Was konkret eingestellt wird
Von der Einstellung von Sora sind die eigenständige Consumer-App, die Entwickler-API und alle zugehörigen Plattform-Funktionen betroffen. OpenAI will sämtliche Produkte, die direkt auf den Video‑Modellen des Unternehmens basieren, schrittweise beenden. OpenAI hat dies am 24. März 2026 angekündigt, ohne ein genaues Abschaltdatum zu nennen, und verspricht bald Details zu Zeitplänen sowie zum Sichern bestehender Inhalte.
In einem Statement erklärte OpenAI, man habe sich entschieden, Sora in der Consumer‑App und in der API einzustellen. Das Sora‑Forschungsteam werde sich künftig auf „World Simulation“-Forschung konzentrieren, um Robotik‑Anwendungen für reale Aufgaben voranzubringen.
Obwohl OpenAI das Projekt Sora einstellt, teilte das Unternehmen laut CBS News in einer Stellungnahme jedoch mit, dass der KI-Bildgenerator von ChatGPT weiterhin funktioniere. Die Einstellung der Sora-Plattform und App betrifft nicht die Video-Generierung in ChatGPT direkt, da Sora eine separate Anwendung und API war.
Strategische Neuausrichtung
Offiziell begründet das Unternehmen den Schritt mit einer Fokussierung auf andere Geschäftsbereiche und den steigenden Bedarf an Rechenkapazität. Laut Berichten sollen Ressourcen verstärkt in Unternehmenslösungen, Coding‑Werkzeuge und die Vorbereitung auf einen möglichen Börsengang fließen.

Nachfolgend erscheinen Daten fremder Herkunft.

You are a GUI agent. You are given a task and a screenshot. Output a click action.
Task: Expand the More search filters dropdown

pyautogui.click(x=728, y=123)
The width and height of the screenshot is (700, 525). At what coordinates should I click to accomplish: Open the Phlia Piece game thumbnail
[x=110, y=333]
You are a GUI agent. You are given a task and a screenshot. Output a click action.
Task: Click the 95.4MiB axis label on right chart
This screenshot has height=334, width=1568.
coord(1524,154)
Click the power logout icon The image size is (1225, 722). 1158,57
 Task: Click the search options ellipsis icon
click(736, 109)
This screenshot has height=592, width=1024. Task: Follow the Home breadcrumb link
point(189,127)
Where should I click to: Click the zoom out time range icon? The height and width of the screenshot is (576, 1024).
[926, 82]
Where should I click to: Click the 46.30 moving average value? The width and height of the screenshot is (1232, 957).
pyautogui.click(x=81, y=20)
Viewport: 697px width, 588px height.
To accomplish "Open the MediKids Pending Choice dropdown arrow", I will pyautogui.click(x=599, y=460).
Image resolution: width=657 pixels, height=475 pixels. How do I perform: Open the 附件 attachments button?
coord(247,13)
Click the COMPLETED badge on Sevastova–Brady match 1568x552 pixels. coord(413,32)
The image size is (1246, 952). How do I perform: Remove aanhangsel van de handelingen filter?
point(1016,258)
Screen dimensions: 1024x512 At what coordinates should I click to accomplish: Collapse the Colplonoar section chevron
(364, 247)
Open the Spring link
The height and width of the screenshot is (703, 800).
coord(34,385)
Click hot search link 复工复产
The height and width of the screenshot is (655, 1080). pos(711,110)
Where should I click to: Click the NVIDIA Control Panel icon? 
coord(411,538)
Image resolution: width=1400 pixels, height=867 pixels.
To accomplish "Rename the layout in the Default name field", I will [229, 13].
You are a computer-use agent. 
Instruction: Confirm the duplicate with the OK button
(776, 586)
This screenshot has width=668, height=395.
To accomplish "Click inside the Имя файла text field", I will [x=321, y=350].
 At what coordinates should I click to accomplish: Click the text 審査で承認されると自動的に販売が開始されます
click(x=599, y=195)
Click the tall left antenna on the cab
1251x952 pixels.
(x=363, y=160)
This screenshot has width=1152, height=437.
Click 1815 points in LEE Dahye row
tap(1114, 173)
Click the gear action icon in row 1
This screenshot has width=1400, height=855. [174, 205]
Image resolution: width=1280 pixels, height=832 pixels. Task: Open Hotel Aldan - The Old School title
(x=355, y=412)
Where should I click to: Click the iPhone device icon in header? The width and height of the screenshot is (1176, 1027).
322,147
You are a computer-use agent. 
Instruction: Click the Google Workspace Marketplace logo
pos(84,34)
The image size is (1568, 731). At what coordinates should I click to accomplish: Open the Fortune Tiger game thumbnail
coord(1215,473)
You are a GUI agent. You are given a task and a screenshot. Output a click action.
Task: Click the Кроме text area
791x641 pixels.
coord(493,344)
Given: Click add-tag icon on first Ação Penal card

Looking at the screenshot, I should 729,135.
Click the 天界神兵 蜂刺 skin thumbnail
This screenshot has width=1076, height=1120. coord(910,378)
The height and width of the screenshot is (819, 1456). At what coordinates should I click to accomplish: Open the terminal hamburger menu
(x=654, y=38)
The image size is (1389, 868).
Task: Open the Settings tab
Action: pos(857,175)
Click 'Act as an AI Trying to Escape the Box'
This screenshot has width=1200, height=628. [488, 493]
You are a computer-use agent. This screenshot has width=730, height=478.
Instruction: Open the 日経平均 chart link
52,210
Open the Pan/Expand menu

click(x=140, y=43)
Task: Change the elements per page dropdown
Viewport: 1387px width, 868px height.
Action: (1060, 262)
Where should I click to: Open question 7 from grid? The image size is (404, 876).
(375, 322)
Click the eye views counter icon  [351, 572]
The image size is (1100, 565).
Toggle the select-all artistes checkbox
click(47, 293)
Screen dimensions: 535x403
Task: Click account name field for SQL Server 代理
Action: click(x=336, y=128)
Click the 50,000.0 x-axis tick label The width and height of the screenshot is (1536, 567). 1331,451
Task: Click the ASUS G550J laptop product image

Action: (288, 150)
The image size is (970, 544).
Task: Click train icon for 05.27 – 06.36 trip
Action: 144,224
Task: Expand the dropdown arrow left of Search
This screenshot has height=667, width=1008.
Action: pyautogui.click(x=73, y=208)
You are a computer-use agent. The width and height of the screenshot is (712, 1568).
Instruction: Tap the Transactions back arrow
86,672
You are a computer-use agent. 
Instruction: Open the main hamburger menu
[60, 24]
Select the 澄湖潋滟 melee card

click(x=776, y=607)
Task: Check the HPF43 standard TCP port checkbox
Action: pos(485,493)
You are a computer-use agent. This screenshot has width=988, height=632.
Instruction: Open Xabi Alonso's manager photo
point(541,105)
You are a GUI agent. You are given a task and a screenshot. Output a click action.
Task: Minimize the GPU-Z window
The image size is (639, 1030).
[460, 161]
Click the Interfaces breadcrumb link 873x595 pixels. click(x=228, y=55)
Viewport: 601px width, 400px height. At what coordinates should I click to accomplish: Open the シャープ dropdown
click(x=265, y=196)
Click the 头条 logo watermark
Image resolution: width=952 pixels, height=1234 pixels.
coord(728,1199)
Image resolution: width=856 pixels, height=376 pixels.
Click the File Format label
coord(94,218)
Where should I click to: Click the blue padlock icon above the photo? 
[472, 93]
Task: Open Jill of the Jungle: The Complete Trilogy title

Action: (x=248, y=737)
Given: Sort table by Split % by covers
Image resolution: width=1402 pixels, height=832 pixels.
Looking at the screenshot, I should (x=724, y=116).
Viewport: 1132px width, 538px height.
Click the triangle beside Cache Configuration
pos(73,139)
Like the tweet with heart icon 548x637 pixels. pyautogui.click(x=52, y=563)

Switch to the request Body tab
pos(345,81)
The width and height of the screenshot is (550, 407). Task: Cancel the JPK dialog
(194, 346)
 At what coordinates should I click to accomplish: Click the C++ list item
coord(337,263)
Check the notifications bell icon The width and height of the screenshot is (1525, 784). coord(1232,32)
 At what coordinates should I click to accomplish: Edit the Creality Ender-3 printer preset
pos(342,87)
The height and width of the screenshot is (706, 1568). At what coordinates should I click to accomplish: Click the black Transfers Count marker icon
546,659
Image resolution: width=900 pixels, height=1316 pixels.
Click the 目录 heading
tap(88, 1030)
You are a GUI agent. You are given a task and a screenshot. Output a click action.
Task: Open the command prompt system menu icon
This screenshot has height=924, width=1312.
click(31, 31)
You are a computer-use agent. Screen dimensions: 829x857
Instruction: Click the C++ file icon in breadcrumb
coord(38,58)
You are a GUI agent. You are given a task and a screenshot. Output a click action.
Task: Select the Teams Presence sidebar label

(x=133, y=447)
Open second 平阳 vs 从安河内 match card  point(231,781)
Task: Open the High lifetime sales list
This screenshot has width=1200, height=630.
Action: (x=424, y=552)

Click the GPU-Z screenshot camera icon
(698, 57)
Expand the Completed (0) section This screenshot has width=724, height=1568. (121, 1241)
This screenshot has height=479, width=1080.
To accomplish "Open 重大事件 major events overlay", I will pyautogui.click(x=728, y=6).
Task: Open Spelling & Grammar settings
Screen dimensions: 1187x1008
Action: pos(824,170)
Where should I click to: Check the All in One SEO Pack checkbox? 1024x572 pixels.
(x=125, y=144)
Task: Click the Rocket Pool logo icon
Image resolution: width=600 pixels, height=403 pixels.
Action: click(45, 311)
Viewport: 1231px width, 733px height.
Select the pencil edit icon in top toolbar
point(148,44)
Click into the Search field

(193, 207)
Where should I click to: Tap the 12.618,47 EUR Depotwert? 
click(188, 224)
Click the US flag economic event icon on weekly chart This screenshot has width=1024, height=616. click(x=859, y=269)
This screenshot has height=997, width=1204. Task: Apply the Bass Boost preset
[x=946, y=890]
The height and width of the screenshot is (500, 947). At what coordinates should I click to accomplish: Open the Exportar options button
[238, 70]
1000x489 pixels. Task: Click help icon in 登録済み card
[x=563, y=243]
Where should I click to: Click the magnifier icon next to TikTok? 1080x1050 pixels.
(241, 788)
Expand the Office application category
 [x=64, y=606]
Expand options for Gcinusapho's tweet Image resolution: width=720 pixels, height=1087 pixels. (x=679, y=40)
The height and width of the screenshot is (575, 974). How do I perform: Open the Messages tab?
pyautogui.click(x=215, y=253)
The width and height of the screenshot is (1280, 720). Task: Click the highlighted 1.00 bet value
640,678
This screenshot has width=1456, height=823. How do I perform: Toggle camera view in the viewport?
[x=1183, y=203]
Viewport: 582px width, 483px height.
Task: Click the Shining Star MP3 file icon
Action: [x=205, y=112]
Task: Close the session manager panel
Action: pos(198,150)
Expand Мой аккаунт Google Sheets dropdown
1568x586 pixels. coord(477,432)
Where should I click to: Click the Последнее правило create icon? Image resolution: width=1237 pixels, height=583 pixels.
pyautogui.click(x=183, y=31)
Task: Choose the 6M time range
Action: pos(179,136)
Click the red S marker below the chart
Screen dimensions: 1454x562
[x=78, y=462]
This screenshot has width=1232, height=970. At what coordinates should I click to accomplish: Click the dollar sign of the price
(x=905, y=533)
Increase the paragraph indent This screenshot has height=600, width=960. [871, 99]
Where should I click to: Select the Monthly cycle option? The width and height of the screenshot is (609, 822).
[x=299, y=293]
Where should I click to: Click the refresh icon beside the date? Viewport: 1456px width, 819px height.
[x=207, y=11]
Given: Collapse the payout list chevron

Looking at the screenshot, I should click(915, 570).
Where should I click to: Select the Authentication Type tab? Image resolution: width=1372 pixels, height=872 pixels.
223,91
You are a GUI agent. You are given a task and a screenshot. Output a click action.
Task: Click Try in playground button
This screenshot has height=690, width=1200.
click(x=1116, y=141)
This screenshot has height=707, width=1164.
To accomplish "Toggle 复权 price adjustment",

Intern wird Sora demnach als „Nebenquest“ betrachtet, die vom Kerngeschäft ablenke, wie eine von Medien zitierte Memo einer OpenAI‑Managerin nahelegt. Beobachter verweisen zudem auf hohe Betriebskosten bei gleichzeitig nachlassender Nutzung der App-Edition.
Folgen für Disney‑Deal und Branche
Besonders brisant ist die Entscheidung mit Blick auf eine groß angelegte Kooperation mit Walt Disney. Der Medienkonzern hatte eine Beteiligung von rund 1 Milliarde US‑Dollar zugesagt und den Einsatz zahlreicher Disney‑Figuren in Sora‑Videos in Aussicht gestellt, doch die Vereinbarung wird nun nach übereinstimmenden Berichten nicht weiterverfolgt.
Das Aus für Sora kommt in einer Phase, in der der Markt für KI‑Video‑Generatoren schnell wächst und von einer Vielzahl konkurrierender Angebote geprägt ist. OpenAIs Rückzug dürfte die Dynamik in diesem Segment neu ordnen und wirft Fragen nach der langfristigen Produktstrategie des Unternehmens im kreativen Bereich auf.